• WORK INSTRUCTIONS: Look through the listing and locate every line containing the word "Visit"; copy those lines.

• DATA SUPPLIED:

□ □ □ □

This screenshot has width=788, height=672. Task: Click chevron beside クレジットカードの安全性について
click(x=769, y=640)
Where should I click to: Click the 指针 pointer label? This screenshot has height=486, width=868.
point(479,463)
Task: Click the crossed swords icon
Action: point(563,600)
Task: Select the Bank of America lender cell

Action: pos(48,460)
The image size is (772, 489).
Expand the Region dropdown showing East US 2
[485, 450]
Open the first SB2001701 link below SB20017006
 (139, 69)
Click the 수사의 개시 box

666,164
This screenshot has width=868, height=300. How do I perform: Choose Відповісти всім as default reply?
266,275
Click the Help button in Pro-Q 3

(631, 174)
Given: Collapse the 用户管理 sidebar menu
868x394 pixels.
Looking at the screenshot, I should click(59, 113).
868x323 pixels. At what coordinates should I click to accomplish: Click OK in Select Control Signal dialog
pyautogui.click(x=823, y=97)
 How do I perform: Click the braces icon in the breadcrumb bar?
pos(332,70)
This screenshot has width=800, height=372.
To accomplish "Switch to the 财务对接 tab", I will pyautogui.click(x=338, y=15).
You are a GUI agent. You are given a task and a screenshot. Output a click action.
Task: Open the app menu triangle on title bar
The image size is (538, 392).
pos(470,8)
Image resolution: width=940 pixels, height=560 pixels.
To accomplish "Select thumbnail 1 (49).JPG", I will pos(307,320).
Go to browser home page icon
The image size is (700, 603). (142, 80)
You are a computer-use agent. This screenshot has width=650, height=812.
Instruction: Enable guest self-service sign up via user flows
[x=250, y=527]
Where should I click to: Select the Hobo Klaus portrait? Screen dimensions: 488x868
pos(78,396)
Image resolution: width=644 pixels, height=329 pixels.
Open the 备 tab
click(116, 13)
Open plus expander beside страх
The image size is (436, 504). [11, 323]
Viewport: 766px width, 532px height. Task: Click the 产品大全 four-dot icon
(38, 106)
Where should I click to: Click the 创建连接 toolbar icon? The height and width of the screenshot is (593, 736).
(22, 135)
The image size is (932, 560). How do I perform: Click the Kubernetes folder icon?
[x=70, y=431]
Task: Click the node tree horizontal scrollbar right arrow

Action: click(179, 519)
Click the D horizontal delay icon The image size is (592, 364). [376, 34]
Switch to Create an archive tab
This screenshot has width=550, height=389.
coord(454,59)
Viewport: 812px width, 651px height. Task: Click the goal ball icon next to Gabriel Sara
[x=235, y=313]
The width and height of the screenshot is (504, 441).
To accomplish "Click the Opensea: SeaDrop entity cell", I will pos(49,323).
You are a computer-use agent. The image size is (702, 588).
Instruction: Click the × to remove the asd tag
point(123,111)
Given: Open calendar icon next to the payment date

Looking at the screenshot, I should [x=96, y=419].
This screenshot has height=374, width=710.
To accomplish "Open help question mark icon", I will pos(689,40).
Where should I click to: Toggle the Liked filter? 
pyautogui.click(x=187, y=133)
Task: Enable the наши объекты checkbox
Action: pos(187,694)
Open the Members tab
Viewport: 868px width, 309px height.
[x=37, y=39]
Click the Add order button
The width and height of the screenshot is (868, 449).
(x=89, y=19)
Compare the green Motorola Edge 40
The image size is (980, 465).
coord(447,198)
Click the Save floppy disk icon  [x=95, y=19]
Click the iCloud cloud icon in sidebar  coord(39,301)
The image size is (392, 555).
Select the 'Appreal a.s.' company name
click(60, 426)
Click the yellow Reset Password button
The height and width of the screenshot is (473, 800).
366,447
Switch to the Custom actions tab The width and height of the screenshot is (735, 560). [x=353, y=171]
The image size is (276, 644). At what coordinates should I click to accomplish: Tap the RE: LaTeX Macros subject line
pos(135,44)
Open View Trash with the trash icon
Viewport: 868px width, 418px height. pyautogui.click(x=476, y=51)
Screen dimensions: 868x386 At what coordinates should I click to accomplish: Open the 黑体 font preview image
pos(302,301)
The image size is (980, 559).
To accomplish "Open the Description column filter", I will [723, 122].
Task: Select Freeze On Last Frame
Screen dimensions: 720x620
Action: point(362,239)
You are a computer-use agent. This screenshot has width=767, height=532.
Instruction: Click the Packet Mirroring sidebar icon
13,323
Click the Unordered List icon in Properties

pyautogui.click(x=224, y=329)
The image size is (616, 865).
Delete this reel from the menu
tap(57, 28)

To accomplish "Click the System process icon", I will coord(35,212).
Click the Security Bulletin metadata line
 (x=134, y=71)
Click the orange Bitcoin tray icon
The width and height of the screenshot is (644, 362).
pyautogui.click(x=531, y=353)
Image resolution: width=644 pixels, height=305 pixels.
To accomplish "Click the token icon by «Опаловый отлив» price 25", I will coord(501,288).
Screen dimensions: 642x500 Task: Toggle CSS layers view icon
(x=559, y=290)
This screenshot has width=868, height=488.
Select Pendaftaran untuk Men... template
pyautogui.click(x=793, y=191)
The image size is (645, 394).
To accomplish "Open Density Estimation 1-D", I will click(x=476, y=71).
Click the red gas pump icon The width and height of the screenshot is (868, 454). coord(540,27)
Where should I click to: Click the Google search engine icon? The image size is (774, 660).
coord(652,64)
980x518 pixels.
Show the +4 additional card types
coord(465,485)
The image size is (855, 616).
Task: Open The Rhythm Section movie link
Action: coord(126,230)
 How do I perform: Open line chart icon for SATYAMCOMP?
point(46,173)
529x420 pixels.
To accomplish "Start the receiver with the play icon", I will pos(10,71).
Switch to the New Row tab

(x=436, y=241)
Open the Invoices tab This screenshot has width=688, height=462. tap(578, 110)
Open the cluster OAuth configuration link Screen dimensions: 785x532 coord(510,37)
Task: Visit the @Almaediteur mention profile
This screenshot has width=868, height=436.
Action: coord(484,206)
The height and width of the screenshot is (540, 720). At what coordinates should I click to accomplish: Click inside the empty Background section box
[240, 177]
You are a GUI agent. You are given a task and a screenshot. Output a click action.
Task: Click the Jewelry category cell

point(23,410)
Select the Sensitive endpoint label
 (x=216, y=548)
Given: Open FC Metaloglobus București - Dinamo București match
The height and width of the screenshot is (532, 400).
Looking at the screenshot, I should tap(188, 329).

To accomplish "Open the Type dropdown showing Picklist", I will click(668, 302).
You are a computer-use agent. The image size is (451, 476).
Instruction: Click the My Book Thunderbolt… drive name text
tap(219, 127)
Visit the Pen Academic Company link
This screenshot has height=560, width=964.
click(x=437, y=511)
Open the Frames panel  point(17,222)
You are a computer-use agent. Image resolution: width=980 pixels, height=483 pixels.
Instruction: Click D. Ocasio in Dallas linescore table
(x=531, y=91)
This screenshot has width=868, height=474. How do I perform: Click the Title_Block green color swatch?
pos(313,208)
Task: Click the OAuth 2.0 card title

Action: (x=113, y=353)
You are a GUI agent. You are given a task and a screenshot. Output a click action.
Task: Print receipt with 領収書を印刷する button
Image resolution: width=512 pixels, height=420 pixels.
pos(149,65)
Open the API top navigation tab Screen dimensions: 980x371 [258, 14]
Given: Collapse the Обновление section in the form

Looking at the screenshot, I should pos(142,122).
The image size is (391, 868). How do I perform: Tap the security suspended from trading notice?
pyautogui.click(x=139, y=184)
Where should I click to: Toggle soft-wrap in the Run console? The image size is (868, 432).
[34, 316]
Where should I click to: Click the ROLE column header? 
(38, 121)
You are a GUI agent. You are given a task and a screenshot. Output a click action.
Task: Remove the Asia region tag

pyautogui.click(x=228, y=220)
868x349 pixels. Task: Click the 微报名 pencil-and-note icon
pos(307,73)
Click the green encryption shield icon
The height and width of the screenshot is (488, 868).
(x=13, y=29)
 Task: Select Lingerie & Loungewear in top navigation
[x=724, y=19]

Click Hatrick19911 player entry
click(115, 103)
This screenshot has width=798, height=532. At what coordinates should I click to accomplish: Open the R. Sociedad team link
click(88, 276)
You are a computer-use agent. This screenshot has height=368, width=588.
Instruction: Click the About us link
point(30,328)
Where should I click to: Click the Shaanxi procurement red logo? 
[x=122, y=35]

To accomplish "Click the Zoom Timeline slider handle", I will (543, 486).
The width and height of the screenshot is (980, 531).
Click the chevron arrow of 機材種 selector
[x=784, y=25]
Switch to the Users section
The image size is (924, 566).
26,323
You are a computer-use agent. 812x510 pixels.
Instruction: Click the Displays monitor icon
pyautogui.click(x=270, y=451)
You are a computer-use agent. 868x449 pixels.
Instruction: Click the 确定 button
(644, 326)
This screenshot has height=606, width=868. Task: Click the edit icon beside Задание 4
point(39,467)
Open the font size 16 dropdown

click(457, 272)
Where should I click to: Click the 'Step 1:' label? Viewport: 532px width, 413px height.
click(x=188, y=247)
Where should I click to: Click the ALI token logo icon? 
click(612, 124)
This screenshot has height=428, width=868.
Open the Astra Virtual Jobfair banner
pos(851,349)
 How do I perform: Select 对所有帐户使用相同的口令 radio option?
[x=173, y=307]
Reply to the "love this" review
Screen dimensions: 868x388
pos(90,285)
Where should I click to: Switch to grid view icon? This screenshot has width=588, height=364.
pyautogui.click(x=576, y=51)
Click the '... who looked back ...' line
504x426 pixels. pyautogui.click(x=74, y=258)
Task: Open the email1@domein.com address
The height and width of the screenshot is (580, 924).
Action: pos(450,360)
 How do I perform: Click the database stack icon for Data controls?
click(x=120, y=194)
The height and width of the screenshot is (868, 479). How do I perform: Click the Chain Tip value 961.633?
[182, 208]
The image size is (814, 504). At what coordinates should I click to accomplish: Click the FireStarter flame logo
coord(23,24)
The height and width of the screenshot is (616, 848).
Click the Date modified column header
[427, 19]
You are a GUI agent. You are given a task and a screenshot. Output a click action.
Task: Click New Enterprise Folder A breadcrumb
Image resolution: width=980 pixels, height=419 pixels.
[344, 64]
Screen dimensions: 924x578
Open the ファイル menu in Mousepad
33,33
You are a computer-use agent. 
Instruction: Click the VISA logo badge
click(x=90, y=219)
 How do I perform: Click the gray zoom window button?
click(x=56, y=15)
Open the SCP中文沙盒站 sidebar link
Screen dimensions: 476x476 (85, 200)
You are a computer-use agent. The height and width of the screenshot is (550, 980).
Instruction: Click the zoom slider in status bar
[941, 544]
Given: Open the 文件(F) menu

□ □ □ □

• OUTPUT:
Task: Visit the @Almaediteur mention profile
Visit the Pen Academic Company link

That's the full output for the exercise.